Prêtre heisst auf Deutsch übersetzt Priester. Wie empfinden Sie das?
Das Wort hat auf Französisch eine breitere Bedeutung. Es ­beschreibt jemanden, der sein Leben einer grossen Sache widmet, sei es Gott, der Natur oder der Art, zu leben. Mir gefällt diese Definition.

Glauben Sie eigentlich an Gott?
Mit grossen Schwankungen.

Wann zweifeln Sie?
Oft, wenn ich die Abendnachrichten schaue.

Wie gehen Sie mit dem Tod um?
Für mich kann der Tod ein schönes Gesicht tragen, wenn er ein erfülltes Leben mit sich nimmt.

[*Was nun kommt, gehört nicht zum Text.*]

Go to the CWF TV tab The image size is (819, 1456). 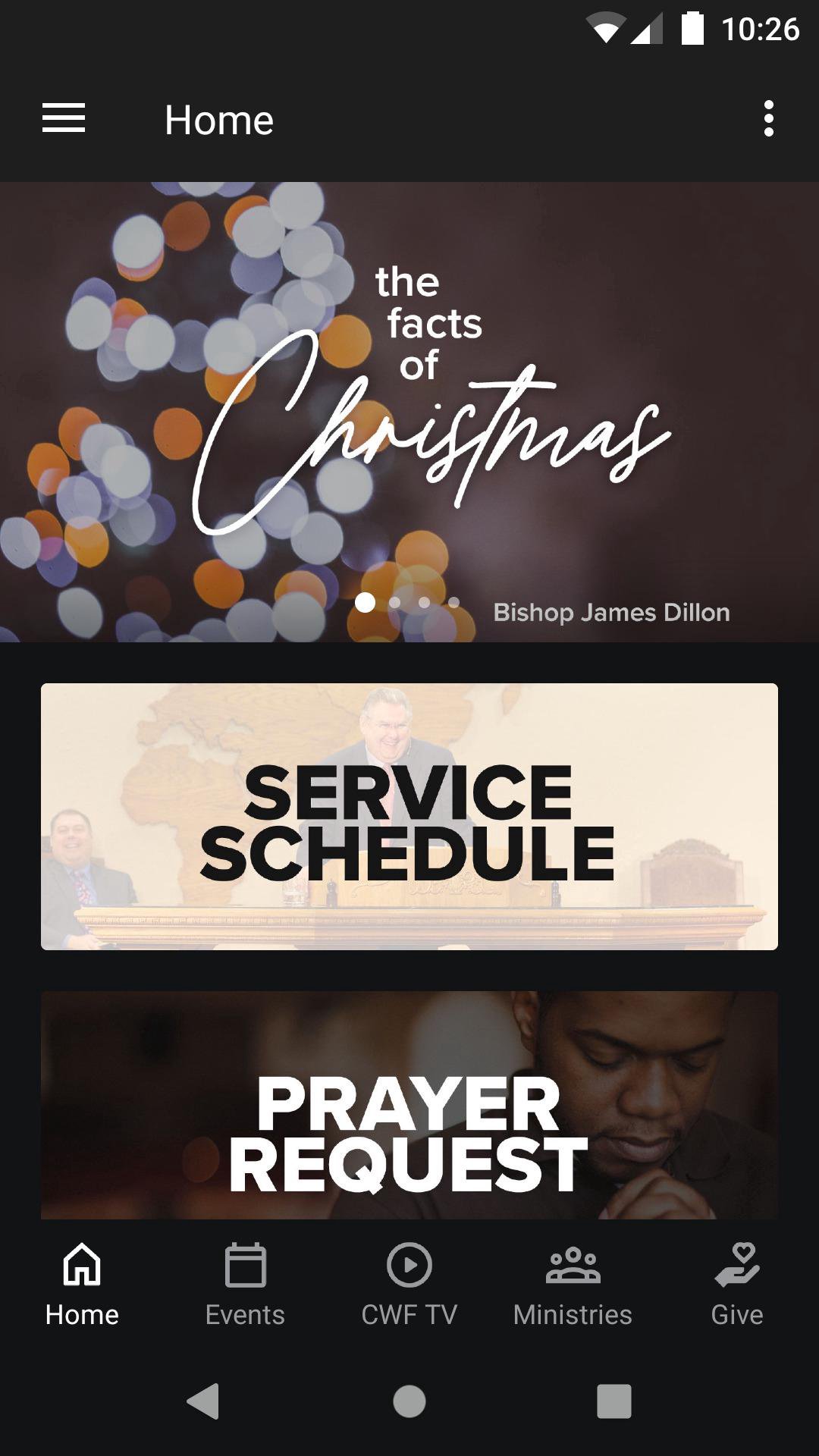410,1283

Er trägt aber ein häss­liches Gesicht, wenn er ein ­junges Leben bricht. Und ich ­fühle mich miserabel, wenn ich den Kampf gegen ihn verloren habe.

Wann fühlen Sie sich machtlos?
Wenn ich sehe, dass es trotz aller Anstrengungen nicht möglich ist, bei einem jungen Menschen den Puls aufzubauen oder aufrechtzuerhalten. Ich weiss, was es bedeutet, wenn die Zeit ­gegen uns läuft und es keine Lösung gibt.